Same here, most customers want to have the info in the alert.
@ Peter: Yes its just one monitor for 2003 and one for 2008.
@ Pavel: I was also planning on creating it myself, Larry and kevin saved me that work :-)
Thanks Kevin for this wonderful work
I've made a task to show free space on all drives of the server :)
I´m sure you have noticed that there are some monitors more in the same state: Average Logical Disk Seconds Per Transfer and Memory Pages Per Second. Do you know if Microsoft will correct this situation or have we to do the same that you did with Logical Disk Space Free? Thanks in advanced.

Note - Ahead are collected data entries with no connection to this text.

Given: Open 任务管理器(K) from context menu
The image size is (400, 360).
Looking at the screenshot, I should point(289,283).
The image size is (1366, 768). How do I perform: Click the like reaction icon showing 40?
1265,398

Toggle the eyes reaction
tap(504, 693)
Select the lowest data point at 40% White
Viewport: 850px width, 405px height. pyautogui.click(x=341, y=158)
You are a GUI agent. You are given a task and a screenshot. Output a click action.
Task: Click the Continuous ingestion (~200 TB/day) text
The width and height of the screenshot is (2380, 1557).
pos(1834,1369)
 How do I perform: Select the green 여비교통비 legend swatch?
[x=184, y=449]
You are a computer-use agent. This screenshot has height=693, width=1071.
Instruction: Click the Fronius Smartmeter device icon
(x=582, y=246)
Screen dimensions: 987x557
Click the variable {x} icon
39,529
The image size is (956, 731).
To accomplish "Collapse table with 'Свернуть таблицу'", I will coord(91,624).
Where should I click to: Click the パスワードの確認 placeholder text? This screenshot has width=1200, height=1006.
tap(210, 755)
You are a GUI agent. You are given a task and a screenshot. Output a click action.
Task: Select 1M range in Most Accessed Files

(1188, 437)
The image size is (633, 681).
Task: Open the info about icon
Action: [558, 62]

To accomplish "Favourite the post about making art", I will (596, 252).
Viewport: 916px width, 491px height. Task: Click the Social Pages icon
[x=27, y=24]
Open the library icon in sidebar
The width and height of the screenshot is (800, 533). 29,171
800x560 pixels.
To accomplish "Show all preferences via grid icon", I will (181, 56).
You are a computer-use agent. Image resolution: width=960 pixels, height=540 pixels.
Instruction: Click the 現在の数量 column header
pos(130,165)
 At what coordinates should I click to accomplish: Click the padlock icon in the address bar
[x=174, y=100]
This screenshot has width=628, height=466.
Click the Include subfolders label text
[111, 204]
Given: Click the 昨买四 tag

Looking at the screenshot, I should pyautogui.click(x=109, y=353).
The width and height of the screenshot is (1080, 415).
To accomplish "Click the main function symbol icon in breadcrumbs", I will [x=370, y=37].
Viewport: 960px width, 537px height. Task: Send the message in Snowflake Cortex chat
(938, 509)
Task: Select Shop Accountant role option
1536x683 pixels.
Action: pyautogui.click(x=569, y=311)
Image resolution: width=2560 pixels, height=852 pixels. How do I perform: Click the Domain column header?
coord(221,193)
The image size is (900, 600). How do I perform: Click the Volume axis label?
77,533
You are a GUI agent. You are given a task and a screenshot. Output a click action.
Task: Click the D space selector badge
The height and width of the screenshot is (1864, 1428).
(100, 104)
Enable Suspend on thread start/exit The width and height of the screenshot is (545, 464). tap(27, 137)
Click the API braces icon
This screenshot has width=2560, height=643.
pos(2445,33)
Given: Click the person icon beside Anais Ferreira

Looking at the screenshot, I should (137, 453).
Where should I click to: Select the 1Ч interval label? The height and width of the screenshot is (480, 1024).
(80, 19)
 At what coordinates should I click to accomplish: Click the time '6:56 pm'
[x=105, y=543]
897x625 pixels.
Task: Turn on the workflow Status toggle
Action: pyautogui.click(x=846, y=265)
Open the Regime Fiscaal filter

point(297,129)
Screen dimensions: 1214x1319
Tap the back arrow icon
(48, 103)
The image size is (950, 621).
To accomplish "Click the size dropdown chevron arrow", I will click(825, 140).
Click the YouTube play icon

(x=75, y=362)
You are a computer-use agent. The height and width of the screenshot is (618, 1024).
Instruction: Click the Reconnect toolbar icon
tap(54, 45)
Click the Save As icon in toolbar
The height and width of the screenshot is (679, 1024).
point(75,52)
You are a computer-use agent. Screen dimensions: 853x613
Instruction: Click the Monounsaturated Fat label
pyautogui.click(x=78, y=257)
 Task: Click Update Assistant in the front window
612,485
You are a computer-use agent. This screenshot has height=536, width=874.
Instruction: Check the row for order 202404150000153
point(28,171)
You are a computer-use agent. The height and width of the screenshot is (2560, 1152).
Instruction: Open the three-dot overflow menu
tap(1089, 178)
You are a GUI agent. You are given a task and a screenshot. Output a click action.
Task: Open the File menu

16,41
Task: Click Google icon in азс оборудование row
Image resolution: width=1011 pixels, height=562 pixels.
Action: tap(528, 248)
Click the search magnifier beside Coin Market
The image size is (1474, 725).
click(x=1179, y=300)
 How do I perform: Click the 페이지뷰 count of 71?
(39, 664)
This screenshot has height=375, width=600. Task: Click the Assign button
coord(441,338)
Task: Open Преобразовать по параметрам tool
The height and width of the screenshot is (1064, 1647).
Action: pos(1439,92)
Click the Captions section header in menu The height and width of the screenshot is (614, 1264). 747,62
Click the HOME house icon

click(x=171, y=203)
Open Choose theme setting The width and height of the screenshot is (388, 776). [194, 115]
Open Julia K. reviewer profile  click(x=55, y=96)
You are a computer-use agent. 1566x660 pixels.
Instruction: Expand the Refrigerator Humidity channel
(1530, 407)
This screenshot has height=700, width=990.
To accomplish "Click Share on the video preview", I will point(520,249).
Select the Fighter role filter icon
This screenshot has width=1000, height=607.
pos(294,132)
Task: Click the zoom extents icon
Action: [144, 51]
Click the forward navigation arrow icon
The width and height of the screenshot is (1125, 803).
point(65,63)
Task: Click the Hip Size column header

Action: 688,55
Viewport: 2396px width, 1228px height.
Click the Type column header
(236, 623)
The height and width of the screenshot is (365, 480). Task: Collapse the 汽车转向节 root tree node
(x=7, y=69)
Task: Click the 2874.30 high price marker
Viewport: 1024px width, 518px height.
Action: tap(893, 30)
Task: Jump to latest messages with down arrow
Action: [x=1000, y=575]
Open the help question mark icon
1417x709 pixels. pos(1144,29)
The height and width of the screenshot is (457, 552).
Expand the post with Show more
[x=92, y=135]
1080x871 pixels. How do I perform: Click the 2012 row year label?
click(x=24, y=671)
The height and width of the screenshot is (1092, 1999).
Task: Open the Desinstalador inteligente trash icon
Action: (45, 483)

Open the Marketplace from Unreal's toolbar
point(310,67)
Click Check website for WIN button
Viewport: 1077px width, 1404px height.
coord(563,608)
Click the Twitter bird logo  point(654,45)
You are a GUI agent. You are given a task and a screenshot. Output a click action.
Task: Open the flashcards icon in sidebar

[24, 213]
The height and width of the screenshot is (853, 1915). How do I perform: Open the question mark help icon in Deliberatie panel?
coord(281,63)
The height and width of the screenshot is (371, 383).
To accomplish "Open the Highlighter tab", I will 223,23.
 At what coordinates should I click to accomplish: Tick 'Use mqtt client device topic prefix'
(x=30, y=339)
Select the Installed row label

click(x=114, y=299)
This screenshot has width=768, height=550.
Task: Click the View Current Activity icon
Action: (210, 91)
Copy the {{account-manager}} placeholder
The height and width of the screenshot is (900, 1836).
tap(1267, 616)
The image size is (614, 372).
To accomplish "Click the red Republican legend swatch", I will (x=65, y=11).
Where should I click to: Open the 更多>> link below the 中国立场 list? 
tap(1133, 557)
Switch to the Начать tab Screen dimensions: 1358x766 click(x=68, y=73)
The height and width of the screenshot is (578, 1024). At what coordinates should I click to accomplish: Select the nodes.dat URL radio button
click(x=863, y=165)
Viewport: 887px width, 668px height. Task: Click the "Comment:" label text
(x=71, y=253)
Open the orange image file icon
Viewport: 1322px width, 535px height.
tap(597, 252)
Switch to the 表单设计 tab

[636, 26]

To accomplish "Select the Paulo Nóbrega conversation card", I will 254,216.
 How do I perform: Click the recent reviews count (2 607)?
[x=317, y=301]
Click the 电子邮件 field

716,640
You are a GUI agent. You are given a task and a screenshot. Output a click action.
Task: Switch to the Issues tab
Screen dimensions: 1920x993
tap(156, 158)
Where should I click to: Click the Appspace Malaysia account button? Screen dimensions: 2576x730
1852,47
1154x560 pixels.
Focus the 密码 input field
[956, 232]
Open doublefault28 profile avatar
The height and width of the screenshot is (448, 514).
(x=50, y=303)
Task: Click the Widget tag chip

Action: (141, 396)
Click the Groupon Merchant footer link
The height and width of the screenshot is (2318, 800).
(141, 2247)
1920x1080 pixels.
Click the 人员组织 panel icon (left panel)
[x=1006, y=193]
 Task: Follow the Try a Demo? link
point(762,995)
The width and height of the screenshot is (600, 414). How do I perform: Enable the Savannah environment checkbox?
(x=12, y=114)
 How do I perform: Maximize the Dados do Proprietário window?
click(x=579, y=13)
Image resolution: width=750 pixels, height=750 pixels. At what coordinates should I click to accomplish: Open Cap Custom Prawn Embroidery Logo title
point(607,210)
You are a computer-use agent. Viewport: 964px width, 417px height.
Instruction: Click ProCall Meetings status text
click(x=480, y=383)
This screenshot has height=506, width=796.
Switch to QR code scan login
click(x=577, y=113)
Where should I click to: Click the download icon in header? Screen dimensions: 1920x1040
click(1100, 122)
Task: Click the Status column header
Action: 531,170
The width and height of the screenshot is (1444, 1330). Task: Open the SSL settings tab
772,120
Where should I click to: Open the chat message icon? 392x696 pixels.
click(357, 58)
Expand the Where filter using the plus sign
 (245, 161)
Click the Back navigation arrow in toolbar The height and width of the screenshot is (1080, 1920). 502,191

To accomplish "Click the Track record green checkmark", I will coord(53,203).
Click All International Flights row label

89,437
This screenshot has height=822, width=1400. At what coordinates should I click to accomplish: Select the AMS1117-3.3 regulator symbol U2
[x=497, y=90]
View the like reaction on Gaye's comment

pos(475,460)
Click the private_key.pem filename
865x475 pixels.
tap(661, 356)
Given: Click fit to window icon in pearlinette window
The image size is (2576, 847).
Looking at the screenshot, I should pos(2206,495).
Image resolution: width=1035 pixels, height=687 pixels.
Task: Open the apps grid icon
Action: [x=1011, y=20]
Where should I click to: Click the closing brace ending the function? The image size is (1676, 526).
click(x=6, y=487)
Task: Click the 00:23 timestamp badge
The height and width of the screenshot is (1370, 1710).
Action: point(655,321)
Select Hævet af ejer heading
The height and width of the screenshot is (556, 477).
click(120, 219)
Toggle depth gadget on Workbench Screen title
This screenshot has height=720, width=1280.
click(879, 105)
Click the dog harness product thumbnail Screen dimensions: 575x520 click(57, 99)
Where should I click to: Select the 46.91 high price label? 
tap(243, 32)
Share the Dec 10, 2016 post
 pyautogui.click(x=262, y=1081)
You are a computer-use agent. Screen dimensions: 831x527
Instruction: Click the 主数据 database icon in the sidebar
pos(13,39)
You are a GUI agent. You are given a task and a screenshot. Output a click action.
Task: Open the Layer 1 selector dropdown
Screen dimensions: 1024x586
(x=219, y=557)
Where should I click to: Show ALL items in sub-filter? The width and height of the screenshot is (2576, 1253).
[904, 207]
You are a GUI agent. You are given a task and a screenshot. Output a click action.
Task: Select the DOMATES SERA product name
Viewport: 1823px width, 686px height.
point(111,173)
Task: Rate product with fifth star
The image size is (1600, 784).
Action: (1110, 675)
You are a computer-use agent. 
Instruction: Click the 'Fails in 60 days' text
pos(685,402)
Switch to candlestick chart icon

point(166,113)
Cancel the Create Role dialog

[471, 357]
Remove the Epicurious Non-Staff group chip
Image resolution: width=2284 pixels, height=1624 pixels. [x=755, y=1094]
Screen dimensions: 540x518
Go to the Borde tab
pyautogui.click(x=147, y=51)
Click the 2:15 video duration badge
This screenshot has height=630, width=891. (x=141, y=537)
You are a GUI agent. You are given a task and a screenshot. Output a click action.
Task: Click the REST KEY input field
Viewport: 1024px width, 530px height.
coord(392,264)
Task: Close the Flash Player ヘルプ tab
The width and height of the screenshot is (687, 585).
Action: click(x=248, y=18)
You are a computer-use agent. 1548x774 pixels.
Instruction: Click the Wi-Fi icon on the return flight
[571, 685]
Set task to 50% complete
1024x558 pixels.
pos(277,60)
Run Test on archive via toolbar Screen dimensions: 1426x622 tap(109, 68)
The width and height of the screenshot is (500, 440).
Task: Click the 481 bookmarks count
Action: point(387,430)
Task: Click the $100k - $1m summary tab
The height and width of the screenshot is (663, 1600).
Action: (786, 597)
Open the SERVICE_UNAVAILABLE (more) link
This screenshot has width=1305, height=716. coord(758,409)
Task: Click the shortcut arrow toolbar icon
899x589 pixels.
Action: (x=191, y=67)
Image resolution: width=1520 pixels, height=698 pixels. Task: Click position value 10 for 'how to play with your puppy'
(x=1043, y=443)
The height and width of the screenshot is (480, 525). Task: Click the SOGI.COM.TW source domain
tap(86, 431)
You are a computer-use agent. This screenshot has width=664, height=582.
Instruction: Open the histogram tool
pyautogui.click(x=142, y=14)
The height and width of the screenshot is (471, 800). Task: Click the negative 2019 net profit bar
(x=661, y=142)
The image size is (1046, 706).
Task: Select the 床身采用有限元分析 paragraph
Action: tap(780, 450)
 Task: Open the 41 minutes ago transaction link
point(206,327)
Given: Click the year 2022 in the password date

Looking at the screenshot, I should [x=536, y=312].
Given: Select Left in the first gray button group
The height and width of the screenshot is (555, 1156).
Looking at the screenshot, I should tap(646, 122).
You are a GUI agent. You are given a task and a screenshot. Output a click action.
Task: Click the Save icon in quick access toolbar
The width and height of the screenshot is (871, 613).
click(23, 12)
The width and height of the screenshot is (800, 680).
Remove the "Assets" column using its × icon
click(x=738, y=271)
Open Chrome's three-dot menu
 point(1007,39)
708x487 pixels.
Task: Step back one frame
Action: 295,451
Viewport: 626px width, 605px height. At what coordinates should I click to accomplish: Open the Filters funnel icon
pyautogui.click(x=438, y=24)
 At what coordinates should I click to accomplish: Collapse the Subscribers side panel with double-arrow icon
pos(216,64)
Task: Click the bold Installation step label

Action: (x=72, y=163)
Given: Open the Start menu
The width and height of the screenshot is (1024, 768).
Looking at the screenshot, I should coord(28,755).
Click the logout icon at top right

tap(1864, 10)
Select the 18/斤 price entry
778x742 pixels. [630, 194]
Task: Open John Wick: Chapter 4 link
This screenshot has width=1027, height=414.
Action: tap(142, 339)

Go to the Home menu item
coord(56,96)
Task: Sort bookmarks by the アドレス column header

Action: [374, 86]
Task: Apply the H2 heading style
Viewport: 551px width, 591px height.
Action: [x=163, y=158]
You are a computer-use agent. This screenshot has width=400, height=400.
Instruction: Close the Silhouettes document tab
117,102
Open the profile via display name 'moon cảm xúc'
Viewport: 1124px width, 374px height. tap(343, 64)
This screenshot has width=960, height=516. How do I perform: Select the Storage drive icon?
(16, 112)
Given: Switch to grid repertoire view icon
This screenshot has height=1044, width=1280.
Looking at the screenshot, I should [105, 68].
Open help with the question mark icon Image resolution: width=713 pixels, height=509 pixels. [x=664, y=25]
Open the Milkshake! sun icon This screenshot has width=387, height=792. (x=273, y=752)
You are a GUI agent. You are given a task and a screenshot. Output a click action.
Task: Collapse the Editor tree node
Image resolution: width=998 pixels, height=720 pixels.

Can anyone tell me if the new re-write can handle terabyte sizes and give back proper results for % and Mb free? the old one could not handle TB size drives. Also, does the re-write still use perf counters or does it now enumerate via WMI? I do not have a dev SCOM env to play with it.
Thanks Kevin, works perfect.
Only one remark: the schedule in your MP is set to 3600 while the original one is at 900 seconds.
Some people might wanna change that to have smaller intervals.
The ORIGINAL script WAS set to 3600 seconds (once per hour). Only in the new MP's with the monitor that does not return the output we like, was it changed to 900 seconds (15 minutes). This is because it ran every 15 minutes, but required 4 consecutive samples to create a state change, therefore BOTH monitors (old and new) detect the disk space condition after 1 hour.
It seems like your addendum MP doesn't support override on custom groups. Could you please confirm? I have a group called "Tier1 Servers" which require more aggresive thresholds. I only see the "default" groups when I tried to create an override for my Tier1 group. Thank you.
It appears you didnt read this part of the article. :-)
These addendum MP’s are unsealed, so you have two options:
1.Leave them unsealed, and use them as-is. This allows you to be able to tweak the monitor names, alert descriptions, and any other settings further.
2.Seal the MP’s with your own key (recommended) after making any adjustments that you desire. This will be necessary in order to create overrides for existing groups in other MP’s should you desire to use those.
After importing this MP i am unable to see the difference why? do i need to do some changes?
Brandon again ^^ Everything looks good after sealing the management pack. One more thing, however. I have noticed that your MP doesn't contain option option to generate alerts for the warning state, whereas the original base MP does have this option. This option is particularily useful when monitoring disk space on our Tier1 servers. Thanks!
@Brandon - alerts on the warning state are BAD BAD BAD for any three state monitor.
Here is why - when we alert on the warning state, you get a nice proactive notification. However, when the monitor then goes from warning to critical status - we do NOT issue a NEW alert - we simply modify the existing alert from warning to critical. This does not trigger a new notification, especially bad for customers who leverage incident management systems, as the warning alert will already be processed by their connector - then the disk will fill and potentially crash the server and they will never raise an incident. I never recommend notifications on wanring states. For customers who want this - I recommend two monitors, one with a warning threshold, and one with a critical threshold - so they can have independent control over this. If we would change the product so that a monitor can issue a NEW alert on change from warning to critical - this would resolve this issue.
SCOM issue? Yeah Kevin blogs are only solution..Wonderful work Kevin.